Lunedì 18 dicembre è stato costituito ufficialmente “The Great Distretto”, il Distretto del commercio a cui è stato dato un nome che richiama il leggendario “The Great Complotto”, fecondo movimento artistico e musicale sorto nel 1980, che ha fatto conoscere Pordenone in tutto il mondo.

Lo scorso novembre la Regione ha concesso al Comune di Pordenone il contributo di 500 mila euro per il progetto relativo alla costituzione del Distretto del commercio, progetto che intende aumentare l’attrattività del territorio, favorire il commercio di vicinato, essere volano per le attività economiche e rigenerare il tessuto urbano dei comuni che vi fanno parte. Inoltre buona parte del budget progettuale sarà destinato a un bando a favore delle piccole e medie imprese.

Il Distretto pordenonese è in linea con l’evoluzione della maggior parte dei distretti del commercio della regione ma Pordenone, a differenza degli altri capoluoghi del Friuli Venezia Giulia, si è assunto l’impegno di fare da capofila ad altri comuni. Un onere e un onore che vede in questa nuova rete l’occasione per creare importanti sinergie di risorse a favore del territorio e del commercio. “The Great Distretto” è costituito dagli 8 Comuni di Pordenone, Aviano, Cordenons, Fontanafredda, Porcia, Roveredo in Piano, San Quirino e Zoppola. Tra le associazioni di categoria, anch’esse firmatarie del Protocollo d’Intesa, figurano ASCOM Pordenone, Confcommercio, Confcooperative Pordenone, Sviluppo e Territorio e la Camera di Commercio di Udine e Pordenone.

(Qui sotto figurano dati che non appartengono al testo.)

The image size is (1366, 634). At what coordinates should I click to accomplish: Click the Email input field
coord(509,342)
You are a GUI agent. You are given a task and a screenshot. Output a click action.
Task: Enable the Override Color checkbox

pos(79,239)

L’assemblea ha individuato quale manager del Distretto Federico Ingargiola, già espressione delle categorie economiche di ASCOM Pordenone, Confcommercio e Sviluppo e Territorio. «Ringrazio i rappresentanti convenuti – sottolinea Ingargiola – per avermi conferito questo incarico. Sono impaziente di iniziare ad impegnarmi concretamente per favorire lo sviluppo commerciale all’interno del nostro territorio».

Sottolinea l’assessore al commercio Elena Ceolin: «Un ringraziamento va alla Regione Friuli Venezia Giulia e all’assessore Emidio Bini per aver introdotto i Distretti, riconoscendo il commercio quale fattore strategico di sviluppo economico, coesione e crescita sociale. Il territorio del Distretto – continua – risulta molto ampio e diversificato, abbracciando 8 comuni che possiedono però importanti caratteristiche che li apparentano. Dal momento che il commercio fa parte dell’identità del nostro territorio ed è uno dei nostri migliori biglietti da visita, sono certa che la costituzione di questa rete di comuni ci renderà più forti ed attrattivi».

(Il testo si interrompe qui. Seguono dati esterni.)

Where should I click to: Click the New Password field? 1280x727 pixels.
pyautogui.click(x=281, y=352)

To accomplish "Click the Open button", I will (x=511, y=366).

L’assemblea ha scelto un logo di brand tra quelli proposti, affinché le sue future attività siano immediatamente riconoscibili. La scelta del marchio è ricaduta sulla proposta di Care srl che meglio rappresenta dal punto di vista grafico, in forma stilizzata, il territorio di appartenenza dei comuni del Distretto. Nel pittogramma, infatti, è rappresentato un marker di geolocalizzazione, simbolo grafico che vuole rendere esplicita la territorialità.

Il primo passo del Distretto sarà la creazione di un calendario di eventi condiviso affinché gli 8 comuni si supportino vicendevolmente, evitando di farsi concorrenza. A gennaio uscirà un bando per le imprese cofinanziato che andrà a favorire alcuni aspetti critici del mondo del commercio a 360° e, contestualmente, verranno preparati dei percorsi ad hoc per la formazione di tutti coloro che hanno a che fare con le attività commerciali.